(Saved data entries)

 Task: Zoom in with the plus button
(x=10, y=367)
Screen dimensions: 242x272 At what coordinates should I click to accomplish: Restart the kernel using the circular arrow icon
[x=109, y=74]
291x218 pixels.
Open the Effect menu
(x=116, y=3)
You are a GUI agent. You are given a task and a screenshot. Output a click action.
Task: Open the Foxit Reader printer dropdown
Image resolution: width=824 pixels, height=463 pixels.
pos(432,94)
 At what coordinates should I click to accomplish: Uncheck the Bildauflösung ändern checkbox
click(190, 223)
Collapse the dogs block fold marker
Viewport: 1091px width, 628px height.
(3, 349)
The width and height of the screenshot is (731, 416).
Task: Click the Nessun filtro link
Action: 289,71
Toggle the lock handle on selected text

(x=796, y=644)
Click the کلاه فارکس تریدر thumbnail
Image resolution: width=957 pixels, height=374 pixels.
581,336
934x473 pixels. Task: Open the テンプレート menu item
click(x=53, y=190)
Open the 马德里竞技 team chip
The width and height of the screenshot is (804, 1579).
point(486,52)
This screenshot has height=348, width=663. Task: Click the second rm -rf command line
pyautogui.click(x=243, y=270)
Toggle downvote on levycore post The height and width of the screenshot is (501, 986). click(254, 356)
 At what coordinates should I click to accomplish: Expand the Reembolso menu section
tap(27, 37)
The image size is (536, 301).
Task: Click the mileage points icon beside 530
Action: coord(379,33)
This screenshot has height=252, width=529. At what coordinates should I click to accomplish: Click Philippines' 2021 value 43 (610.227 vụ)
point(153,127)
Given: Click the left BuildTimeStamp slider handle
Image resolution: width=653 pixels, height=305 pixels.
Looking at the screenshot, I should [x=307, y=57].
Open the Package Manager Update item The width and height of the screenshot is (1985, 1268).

WHAT IS REQUIRED
Return only what runs from the line containing "This screenshot has height=252, width=529." to the last line of the records above, both ends included, exactly as written.

RESULT
This screenshot has height=252, width=529. At what coordinates should I click to accomplish: Click Philippines' 2021 value 43 (610.227 vụ)
point(153,127)
Given: Click the left BuildTimeStamp slider handle
Image resolution: width=653 pixels, height=305 pixels.
Looking at the screenshot, I should [x=307, y=57].
Open the Package Manager Update item The width and height of the screenshot is (1985, 1268).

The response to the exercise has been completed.